Selle Italia Novus Boost Kit Carbonio Superflow review£220.00

Ridiculously long name for a short saddle

BikeRadar score4.5/5

When Selle Italia launched its revamped Novus in 2016, itself inspired by the company’s nineties collaboration with Ferrari, it was one of our favourite saddles of the year. For 2018 Selle Italia has taken the Novus, with its flat top but rounded shape, stepped down nose, full-length channel and split nose, and compressed it into a shorter 250mm length.

That puts it inline with the current trend of short saddles that started with Specialized’s Power and more recently seen on Pro’s Stealth and Prologo’s new Dimension.

This is the range-topping Novus Boost, with carbon rails and weighing 188.4g, but the range starts at a more affordable Novus Boost TM at £79.99 / $109.99 / €89.90.

As part of Selle Italia’s saddle selection process you can be measured using its digital ID-Match system. Calipers are used to measure your hip width, thigh circumferences, left and right, and the angle at which you can bend forward comfortably. This leads to one of six results: S1, 2 or 3 and L1, 2 or 3. You then choose a saddle that corresponds to your measured figures.

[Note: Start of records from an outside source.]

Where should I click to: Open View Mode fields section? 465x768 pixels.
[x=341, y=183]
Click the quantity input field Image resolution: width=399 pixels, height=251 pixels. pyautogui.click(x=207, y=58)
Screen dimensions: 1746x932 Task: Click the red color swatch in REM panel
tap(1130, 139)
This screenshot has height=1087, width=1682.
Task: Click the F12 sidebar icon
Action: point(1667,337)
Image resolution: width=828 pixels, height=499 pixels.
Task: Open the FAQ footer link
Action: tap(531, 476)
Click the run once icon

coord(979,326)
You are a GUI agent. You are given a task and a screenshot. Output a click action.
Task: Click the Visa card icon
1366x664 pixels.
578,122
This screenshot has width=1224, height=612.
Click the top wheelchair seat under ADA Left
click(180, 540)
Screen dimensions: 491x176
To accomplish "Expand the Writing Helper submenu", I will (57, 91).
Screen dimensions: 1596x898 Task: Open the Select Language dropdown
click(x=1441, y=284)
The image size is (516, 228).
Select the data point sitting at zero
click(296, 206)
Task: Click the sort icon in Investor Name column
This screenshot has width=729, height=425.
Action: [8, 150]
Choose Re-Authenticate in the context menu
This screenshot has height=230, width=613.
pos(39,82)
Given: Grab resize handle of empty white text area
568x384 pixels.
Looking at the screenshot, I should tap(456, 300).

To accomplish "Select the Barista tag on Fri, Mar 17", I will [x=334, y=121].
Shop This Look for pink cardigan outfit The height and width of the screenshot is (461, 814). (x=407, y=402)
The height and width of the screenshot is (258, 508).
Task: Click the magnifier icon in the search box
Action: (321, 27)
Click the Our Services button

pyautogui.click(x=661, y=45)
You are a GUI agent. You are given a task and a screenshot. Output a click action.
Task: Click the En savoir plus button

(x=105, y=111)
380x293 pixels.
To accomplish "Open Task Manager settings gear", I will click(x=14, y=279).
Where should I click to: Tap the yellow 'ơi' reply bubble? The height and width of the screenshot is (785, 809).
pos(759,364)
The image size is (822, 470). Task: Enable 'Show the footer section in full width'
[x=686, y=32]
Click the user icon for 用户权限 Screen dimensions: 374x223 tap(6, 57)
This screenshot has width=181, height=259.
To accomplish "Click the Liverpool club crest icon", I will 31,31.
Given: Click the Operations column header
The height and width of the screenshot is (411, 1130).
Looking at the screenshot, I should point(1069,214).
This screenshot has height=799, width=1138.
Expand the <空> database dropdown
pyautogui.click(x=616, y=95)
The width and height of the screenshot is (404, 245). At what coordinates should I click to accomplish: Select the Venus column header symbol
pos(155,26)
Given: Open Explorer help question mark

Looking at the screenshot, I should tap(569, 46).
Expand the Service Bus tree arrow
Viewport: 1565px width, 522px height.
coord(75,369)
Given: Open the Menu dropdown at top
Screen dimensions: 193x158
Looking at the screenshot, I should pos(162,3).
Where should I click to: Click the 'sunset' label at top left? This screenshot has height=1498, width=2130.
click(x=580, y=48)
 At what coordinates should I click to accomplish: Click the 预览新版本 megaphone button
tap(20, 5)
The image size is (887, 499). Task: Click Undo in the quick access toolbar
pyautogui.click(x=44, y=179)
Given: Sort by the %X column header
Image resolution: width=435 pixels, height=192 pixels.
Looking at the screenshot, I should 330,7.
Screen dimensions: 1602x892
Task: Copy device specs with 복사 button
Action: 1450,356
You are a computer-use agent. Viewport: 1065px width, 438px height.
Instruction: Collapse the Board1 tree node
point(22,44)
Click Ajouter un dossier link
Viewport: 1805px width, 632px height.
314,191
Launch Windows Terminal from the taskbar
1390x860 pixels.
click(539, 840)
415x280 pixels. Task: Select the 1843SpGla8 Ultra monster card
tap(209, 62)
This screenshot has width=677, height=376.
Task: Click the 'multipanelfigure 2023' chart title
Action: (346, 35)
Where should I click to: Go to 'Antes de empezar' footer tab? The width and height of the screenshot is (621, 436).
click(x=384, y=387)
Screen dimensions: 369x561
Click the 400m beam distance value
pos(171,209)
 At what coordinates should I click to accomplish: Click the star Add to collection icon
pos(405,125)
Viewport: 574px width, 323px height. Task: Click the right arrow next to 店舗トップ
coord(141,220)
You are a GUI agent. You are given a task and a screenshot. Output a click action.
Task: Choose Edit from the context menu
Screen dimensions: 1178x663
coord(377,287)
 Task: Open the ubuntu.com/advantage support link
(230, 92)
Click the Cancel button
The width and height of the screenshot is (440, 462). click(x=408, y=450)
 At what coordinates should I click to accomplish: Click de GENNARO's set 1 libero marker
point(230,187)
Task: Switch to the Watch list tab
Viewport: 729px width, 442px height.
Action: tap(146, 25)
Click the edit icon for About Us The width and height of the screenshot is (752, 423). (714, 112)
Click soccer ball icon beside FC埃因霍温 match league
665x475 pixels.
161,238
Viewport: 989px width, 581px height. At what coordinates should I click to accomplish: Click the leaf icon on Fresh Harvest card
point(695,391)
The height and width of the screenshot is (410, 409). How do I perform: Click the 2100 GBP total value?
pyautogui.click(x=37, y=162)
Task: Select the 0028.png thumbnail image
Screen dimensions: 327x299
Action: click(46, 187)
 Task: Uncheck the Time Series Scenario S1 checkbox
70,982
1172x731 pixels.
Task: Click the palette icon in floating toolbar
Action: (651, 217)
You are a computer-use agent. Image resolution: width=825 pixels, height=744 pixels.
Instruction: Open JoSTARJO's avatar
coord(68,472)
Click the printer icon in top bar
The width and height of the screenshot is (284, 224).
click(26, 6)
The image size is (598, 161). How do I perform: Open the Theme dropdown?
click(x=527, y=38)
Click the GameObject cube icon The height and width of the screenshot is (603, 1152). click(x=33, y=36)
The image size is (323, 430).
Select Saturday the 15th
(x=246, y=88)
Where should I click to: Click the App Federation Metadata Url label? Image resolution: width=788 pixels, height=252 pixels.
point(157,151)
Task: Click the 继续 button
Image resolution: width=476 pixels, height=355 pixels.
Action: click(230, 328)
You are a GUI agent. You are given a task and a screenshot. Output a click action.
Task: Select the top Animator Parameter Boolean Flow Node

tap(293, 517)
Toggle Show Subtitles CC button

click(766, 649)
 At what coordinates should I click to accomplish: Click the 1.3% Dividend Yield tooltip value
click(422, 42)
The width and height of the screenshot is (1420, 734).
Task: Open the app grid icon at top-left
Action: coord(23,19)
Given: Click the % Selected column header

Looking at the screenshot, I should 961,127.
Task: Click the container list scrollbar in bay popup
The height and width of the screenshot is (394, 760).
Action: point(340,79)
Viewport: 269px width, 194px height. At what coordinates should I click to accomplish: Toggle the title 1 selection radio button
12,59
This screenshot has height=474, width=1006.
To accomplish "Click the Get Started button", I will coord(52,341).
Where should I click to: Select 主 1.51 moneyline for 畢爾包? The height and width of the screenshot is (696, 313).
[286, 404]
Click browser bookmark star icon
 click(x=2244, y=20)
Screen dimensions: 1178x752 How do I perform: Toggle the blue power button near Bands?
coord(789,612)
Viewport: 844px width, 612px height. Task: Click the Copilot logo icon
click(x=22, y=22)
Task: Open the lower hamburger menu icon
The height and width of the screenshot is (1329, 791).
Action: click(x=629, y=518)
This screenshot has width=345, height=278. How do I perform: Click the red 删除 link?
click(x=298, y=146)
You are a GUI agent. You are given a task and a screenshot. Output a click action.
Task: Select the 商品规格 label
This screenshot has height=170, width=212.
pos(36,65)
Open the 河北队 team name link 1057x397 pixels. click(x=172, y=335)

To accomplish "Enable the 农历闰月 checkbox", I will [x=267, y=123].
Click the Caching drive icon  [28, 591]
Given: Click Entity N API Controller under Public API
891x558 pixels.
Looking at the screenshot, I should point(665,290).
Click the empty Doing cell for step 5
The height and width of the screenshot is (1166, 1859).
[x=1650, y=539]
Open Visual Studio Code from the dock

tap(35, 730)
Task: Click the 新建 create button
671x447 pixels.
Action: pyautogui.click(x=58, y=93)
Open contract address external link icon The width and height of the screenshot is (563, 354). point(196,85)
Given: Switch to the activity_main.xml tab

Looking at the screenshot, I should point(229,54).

What you get is a saddle that’s plushly padded with no chance of friction as your thighs turn with the pedal strokes

I measured up as an L2. The Boost is an L3, but Selle Italia suggests that you can use numbers higher than your result comfortably, just beware of going smaller.

Each saddle is backed with a 30-day refund/replacement policy should you find it doesn’t suit.

The Novus is an extremely comfortable saddle. I was a big fan of the revamped Novus with its kinked downward nose, flared padded heel and well-shaped full-length channel.

Selle Italia has compacted that shape, keeping the width and padding at the rear and the slender nose, which has the advantage of staying out of the way when you’re down in the drops and powering along. What you get is a saddle that’s plushly padded with no chance of friction as your thighs turn with the pedal strokes. The short shape is best suited to more aggressive riding positions, so if race bikes are your thing this is the way to go.

The generous channel means no unwelcome pressure, so you get a padded saddle that offers superb freedom of movement yet bags of support, and the short shape means you don’t shift around.

I reckon this short saddle, with the long name, is the current king of its genre, but I’d probably opt for a cheaper model.